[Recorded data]

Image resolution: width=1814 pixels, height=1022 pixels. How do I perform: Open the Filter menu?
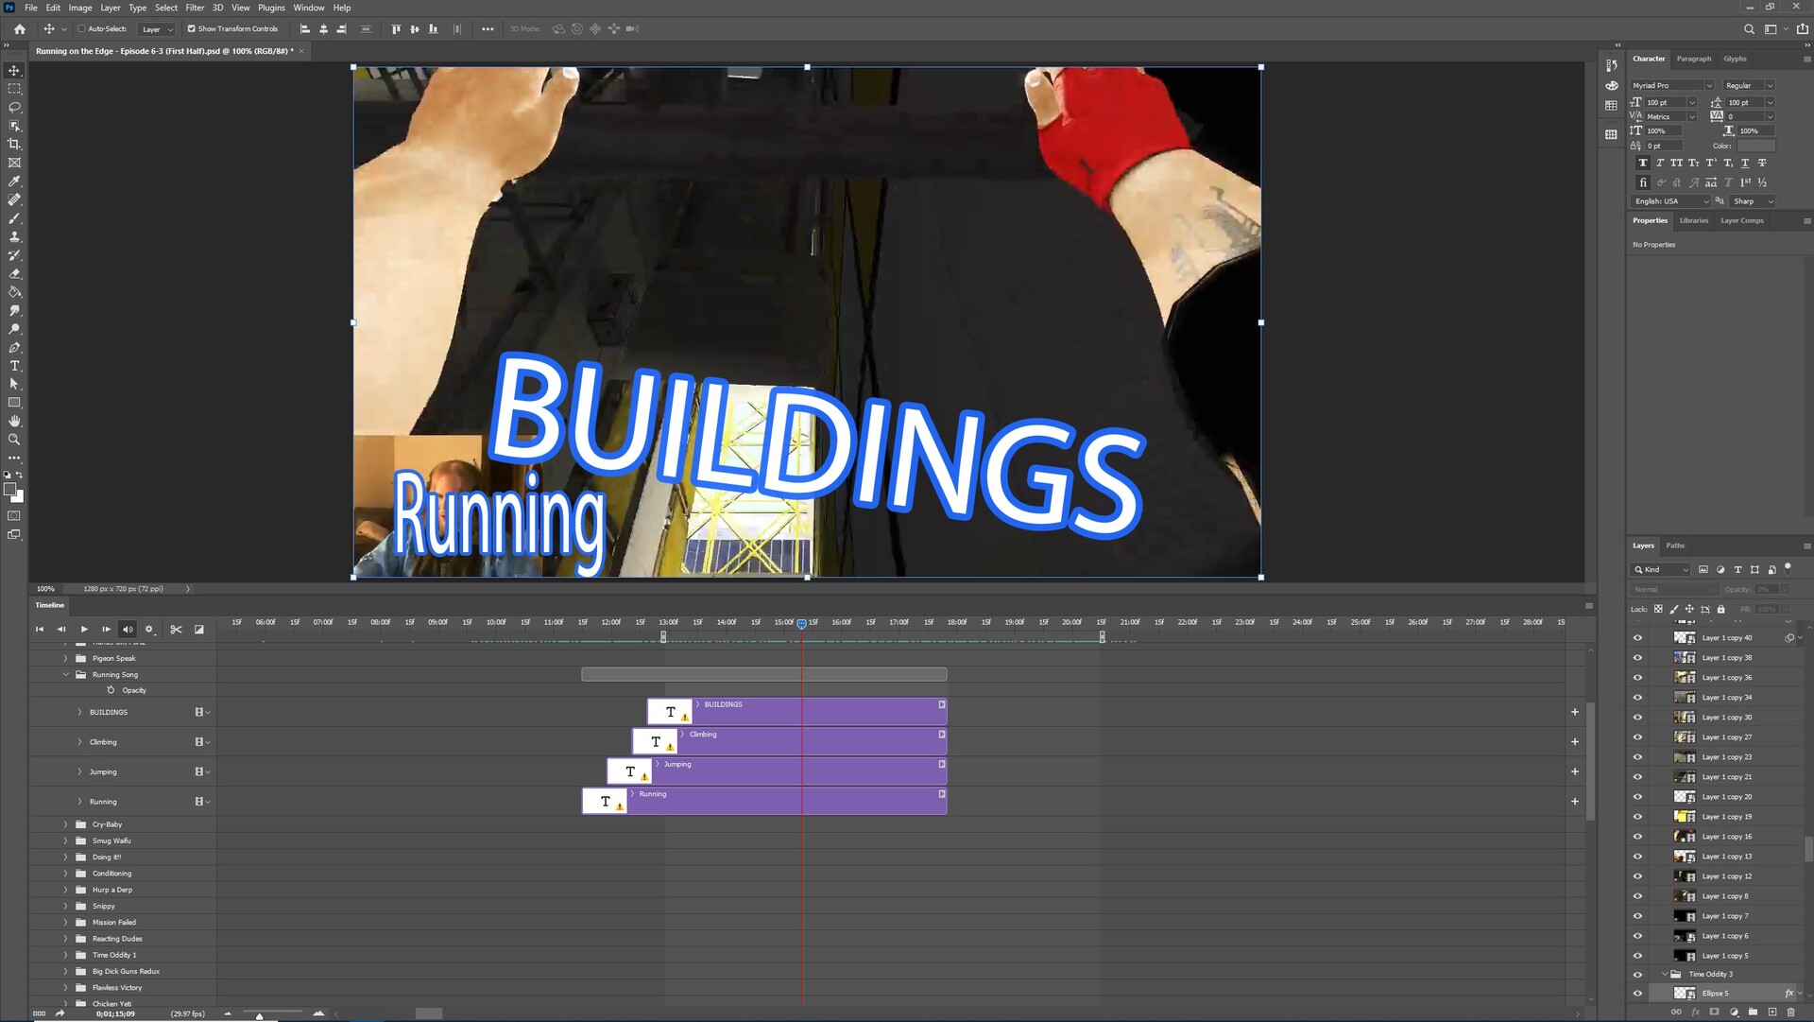195,8
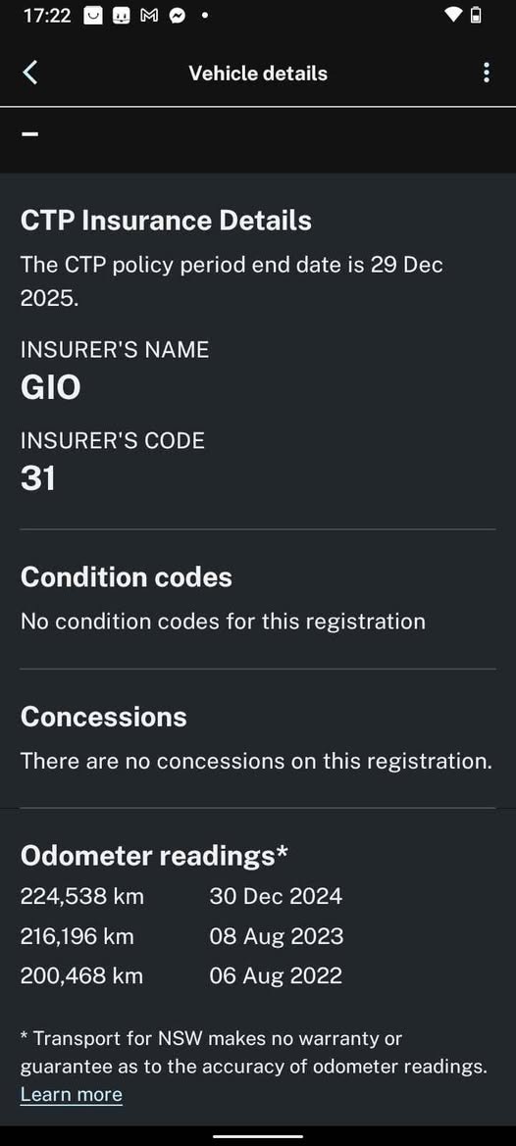Select the insurer's code 31
516x1146 pixels.
38,478
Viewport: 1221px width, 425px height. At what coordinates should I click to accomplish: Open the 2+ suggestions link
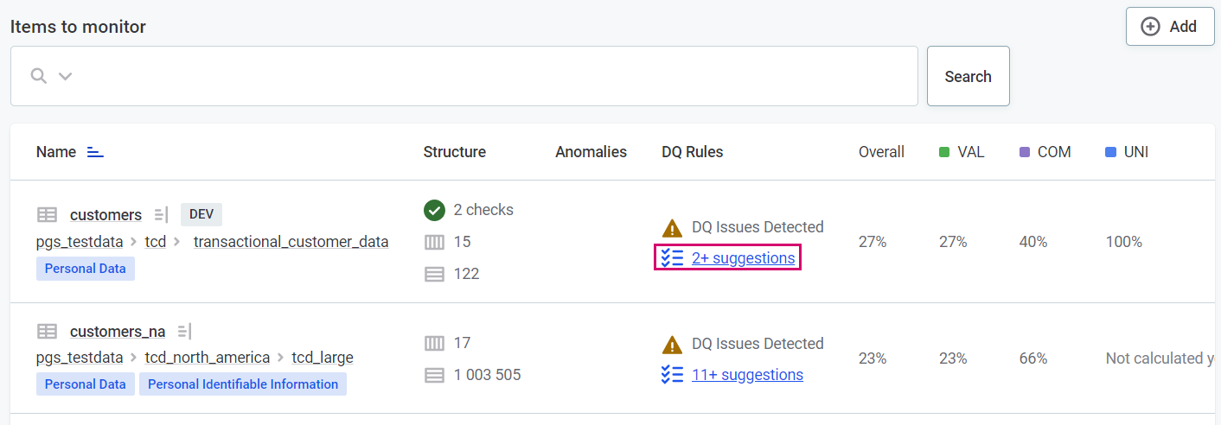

> _REQUIREMENT_
Please duplicate the lines of the records above exactly, leaving out the pictures.

> _RESULT_
Image resolution: width=1814 pixels, height=1022 pixels. How do I perform: Open the Filter menu?
195,8
Select the insurer's code 31
516x1146 pixels.
38,478
Viewport: 1221px width, 425px height. At what coordinates should I click to accomplish: Open the 2+ suggestions link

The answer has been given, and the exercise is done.